I really think I’m hurt on my own accord because I know better and it’s weird how much this affecting me in this moment because I don’t think this crosses my mind all the time. and it’s odd that I’m at this point right now because I think it took me days to understand that I could like him. it’s just one of those days—one of those nights where feelings that were small and insignificant make their way to the surface and somehow make you suffer. I think like once before and many times to come I’m heartbroken by my delusions. that my life is not a movie or a book and that people and characters can pass through and out and never come back again. and that’s a little sad to me
on another note I was so sure someone else was into me. and the thing about this is that it takes a while for me to feel comfortable to reciprocate someone’s feelings but I feel like with enough time given it would happen but I feel like I’m always too late on the come up or reading things wrongly. Because why am I always so confused and so lost. Do I really make most things up in my head? I feel like not because I’m not THAT self absorbed. so why can’t every moving piece — people —just fit into place? there are too many things that I want and I feel like I’m never allowed any of them. I think my wants are tiny and small because I feel like my life is a little tiny and small.
give me what I want
I haven’t done homework in like 3 days and it’s really affecting me, everything is really affecting me and its 2 am and i feel like if i go to sleep I wont get anything done but I’m not getting anything done now. for some reason all I want to do is sit with my guitar. all I want is her (Jovis) and I time.

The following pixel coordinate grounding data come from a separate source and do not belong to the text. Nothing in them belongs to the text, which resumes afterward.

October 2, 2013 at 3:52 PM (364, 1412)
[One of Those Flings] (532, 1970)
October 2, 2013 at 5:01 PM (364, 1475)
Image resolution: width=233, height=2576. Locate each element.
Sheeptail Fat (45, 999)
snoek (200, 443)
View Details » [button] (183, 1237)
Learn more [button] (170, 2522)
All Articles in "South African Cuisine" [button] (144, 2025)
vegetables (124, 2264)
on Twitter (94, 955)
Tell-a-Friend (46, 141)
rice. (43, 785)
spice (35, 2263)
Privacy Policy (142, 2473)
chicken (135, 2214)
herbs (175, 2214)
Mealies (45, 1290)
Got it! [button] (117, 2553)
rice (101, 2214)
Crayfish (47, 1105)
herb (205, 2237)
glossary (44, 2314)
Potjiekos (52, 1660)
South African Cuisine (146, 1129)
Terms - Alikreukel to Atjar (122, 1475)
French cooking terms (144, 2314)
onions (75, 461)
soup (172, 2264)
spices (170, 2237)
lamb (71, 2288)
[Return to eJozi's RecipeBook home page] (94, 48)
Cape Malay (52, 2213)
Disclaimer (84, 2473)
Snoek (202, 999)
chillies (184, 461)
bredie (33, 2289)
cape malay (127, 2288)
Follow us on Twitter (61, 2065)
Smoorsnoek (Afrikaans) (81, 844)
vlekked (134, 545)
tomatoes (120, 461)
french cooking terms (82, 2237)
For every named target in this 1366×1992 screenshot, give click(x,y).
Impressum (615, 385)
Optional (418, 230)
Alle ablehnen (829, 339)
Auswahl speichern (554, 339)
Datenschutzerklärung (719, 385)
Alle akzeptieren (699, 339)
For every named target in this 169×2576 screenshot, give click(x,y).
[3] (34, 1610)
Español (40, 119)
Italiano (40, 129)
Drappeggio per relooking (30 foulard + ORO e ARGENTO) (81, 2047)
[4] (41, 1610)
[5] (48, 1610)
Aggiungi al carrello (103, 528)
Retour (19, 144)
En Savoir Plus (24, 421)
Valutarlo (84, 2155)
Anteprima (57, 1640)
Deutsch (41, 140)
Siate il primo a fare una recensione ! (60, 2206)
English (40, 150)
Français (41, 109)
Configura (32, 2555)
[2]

I really think I just need to write a song and get it all out, I think I would be able to finally breath then.
(update - i stayed up till like 4 and wrote a song)
on that note listen my my class project for climate change (not Marrow) affiliated.
Here are some songs for you <3
side side note why is jojo siwa infiltrating the culture
you describe the "lost" understanding of men perfectly. yes i felt that. yes i feel this. you are an incredible writer, Kaday.